Your goal: Express the material as a JSON list of strings, one string per line with blank lines omitted. Begin at the line that contains "At what coordinates should I click to accomplish: Minimize" and stop after the line that contains "will click(2010, 27).".

Records for processing:
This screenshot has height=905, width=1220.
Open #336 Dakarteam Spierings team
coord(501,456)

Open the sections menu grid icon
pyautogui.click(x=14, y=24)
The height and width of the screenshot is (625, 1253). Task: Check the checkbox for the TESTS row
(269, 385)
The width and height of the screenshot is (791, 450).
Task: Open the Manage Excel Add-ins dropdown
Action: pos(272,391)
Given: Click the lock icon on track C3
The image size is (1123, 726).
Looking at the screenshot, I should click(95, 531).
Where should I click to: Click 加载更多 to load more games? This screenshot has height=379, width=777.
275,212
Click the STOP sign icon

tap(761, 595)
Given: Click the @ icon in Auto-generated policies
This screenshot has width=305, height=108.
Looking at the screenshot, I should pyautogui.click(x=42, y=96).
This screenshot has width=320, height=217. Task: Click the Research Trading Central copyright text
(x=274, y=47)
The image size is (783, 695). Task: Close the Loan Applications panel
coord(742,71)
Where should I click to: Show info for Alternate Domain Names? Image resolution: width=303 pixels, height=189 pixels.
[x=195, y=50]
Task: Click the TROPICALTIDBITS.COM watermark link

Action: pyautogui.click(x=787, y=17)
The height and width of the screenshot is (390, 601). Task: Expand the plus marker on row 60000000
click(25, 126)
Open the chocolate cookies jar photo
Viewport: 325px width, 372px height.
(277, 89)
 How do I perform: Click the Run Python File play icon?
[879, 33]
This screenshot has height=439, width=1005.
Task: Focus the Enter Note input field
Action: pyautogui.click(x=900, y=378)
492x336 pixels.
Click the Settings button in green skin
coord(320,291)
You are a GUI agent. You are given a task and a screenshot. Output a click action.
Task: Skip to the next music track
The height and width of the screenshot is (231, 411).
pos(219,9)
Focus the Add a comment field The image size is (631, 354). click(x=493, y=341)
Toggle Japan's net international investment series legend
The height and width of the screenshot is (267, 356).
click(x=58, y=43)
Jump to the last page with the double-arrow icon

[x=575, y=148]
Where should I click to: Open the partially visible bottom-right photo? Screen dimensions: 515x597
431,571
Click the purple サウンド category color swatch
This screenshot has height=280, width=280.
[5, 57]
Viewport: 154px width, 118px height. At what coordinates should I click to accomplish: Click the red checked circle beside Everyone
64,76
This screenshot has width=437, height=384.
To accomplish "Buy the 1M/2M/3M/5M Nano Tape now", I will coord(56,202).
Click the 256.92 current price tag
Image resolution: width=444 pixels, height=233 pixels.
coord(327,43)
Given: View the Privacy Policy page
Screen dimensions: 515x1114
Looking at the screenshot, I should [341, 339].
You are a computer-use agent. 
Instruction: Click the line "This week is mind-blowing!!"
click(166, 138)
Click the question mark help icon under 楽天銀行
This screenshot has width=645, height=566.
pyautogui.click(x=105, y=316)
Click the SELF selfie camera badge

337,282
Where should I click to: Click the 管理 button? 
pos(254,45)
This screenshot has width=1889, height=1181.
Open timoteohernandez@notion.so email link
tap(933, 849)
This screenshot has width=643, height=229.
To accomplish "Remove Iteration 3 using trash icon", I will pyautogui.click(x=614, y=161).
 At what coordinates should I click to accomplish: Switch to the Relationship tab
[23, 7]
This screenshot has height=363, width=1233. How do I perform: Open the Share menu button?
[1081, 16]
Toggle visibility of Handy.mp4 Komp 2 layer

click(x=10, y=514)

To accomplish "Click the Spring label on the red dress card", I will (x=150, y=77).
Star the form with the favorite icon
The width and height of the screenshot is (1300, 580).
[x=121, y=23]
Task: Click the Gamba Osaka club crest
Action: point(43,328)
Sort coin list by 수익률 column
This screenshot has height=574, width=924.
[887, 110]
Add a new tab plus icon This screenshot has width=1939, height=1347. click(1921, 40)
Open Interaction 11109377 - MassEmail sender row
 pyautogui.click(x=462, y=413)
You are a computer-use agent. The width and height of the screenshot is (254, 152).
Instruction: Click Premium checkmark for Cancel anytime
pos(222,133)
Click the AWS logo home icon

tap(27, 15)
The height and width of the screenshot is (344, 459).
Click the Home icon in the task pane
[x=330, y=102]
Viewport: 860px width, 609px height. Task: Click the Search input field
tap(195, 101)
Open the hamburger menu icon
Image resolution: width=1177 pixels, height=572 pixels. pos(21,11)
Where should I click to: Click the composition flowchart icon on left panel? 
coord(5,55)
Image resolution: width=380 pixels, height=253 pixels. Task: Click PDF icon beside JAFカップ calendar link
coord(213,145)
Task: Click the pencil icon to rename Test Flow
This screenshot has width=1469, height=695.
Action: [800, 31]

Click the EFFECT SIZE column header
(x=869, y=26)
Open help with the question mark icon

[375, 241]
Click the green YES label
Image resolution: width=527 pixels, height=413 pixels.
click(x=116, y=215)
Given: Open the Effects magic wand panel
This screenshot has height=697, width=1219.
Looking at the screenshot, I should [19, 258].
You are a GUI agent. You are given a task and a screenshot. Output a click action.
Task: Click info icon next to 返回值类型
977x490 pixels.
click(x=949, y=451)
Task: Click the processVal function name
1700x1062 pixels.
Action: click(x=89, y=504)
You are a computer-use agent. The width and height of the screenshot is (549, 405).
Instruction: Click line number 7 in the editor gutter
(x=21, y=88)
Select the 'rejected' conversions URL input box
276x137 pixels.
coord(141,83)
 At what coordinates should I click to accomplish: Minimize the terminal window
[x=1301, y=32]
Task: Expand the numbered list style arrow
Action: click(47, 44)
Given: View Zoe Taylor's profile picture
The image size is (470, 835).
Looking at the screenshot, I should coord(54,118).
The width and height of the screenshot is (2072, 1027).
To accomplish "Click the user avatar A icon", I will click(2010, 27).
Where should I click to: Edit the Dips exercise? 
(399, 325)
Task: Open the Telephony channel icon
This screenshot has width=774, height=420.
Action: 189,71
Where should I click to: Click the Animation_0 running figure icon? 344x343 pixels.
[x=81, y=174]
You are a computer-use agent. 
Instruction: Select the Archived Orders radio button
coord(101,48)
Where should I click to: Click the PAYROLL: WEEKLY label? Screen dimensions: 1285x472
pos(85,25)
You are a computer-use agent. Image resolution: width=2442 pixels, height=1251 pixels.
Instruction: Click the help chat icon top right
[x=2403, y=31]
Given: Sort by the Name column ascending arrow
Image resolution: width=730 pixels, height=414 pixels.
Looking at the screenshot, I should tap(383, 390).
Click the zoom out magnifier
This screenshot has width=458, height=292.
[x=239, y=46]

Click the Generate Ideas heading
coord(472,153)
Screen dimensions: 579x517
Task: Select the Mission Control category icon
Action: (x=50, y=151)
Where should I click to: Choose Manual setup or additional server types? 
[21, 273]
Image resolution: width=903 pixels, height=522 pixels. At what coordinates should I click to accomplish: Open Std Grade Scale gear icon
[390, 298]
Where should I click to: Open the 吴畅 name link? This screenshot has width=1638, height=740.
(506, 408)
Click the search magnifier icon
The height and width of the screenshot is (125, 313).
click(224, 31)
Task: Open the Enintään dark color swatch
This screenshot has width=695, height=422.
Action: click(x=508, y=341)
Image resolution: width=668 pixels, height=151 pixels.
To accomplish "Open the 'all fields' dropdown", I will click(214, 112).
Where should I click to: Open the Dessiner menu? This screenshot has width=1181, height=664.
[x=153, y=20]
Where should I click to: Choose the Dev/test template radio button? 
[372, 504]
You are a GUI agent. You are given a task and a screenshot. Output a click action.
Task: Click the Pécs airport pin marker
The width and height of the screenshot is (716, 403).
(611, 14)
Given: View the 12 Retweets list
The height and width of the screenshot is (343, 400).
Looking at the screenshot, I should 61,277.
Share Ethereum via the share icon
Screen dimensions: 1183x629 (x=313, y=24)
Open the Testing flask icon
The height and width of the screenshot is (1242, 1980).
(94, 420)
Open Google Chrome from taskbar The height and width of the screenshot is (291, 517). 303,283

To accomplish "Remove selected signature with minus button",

Response to this task:
[
  " At what coordinates should I click to accomplish: Minimize the terminal window",
  "[x=1301, y=32]",
  "Task: Expand the numbered list style arrow",
  "Action: click(47, 44)",
  "Given: View Zoe Taylor's profile picture",
  "The image size is (470, 835).",
  "Looking at the screenshot, I should coord(54,118).",
  "The width and height of the screenshot is (2072, 1027).",
  "To accomplish \"Click the user avatar A icon\", I will click(2010, 27)."
]